Hi,
I’ve installed pytorch into a mamba environment through the official installer.
I have checked my prediction and loss tensors for infinity/NaNs, and the forwards loss is a real number. I’ve disabled CUDA for now. I get a variety of memory errors during the backwards pass (single_loss.backwards()
) - this is the training loop:
for i in range(epochs):
epoch_loss = 0
for inputs, groundTruth in dataloader:
optimizer.zero_grad()
y_pred = model(inputs)
testForBadValues(y_pred,"Training forward pass outputs")
single_loss = loss_function(y_pred, groundTruth)
# The backwards pass does not handle nans properly, it seems.
testForBadValues(single_loss, "Training loss")
single_loss.backward()
epoch_loss += single_loss
optimizer.step()
train_losses.append(epoch_loss)
model.eval()
val_loss = 0
for inputs, groundTruth in val_dataloader:
y_pred = model(inputs)
single_loss = loss_function(y_pred, groundTruth)
val_loss += single_loss
val_losses.append(val_loss)
model.train()
# Save model if validation loss has decreased
if val_loss < best_val_loss:
best_val_loss = val_loss
torch.save(model.state_dict(), 'best_model.pth')
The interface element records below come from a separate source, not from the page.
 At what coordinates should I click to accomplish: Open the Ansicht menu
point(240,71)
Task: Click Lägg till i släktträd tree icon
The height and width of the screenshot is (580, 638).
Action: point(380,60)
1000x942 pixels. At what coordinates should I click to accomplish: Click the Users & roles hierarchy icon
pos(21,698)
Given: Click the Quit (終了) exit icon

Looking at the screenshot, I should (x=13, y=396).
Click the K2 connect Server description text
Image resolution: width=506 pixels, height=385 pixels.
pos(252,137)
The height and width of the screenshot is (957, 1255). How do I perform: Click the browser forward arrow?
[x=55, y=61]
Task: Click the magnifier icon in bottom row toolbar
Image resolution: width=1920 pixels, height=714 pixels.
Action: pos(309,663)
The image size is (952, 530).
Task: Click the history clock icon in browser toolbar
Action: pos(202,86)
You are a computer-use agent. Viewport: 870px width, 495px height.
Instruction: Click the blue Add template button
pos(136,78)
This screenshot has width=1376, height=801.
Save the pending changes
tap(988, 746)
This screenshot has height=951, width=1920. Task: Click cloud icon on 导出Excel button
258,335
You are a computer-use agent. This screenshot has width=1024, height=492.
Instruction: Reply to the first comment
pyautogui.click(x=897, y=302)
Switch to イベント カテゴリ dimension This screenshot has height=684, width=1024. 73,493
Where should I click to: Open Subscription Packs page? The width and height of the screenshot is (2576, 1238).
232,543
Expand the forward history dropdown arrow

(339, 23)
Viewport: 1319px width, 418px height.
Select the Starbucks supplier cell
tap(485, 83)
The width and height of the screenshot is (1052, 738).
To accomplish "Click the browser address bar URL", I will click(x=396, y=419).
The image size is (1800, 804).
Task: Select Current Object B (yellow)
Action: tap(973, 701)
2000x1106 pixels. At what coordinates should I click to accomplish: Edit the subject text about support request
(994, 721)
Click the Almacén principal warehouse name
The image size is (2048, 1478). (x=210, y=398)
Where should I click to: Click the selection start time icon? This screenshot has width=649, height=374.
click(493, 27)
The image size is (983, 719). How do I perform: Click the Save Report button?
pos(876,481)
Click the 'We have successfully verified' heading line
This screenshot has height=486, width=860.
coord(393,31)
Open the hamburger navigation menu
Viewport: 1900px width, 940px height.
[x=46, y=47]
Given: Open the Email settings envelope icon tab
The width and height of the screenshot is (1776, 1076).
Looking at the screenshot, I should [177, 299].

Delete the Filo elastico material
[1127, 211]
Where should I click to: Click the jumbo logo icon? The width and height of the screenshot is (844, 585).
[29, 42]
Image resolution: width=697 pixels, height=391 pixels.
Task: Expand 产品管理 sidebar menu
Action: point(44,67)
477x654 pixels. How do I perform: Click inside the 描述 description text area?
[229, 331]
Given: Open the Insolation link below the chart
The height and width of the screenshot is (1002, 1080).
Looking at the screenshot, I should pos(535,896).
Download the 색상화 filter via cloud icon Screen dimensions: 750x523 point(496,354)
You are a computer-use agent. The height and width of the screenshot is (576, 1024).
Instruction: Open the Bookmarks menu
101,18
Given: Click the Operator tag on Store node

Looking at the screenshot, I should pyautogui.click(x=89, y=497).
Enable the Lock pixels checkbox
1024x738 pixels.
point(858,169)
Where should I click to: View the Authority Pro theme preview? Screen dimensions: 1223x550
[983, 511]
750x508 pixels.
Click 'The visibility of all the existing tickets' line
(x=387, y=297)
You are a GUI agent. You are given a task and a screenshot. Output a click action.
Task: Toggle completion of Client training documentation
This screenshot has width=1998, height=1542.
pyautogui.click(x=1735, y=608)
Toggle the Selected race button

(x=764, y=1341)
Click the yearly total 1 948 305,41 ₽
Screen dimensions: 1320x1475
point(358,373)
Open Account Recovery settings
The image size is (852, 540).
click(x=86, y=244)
Before I paste a lot of code, is there anything I can do to debug this? I see mention of similar problems come up a number of times through Google, but each seems to be a different corner case, and especially suspicious if I’ve hidden the GPU through CUDA_VISIBLE_DEVICES
. I’ve mostly been using Keras (am modifying someone else’s code), so am not massively familiar with Torch. It seems the official installation does not include debugging symbols, so I can’t inspect my backtrace in much detail. I’d rather not spend hours building from source if I can avoid it. Is there any other way to get more information about the cause of the crash? Exit code is always 245
Thanks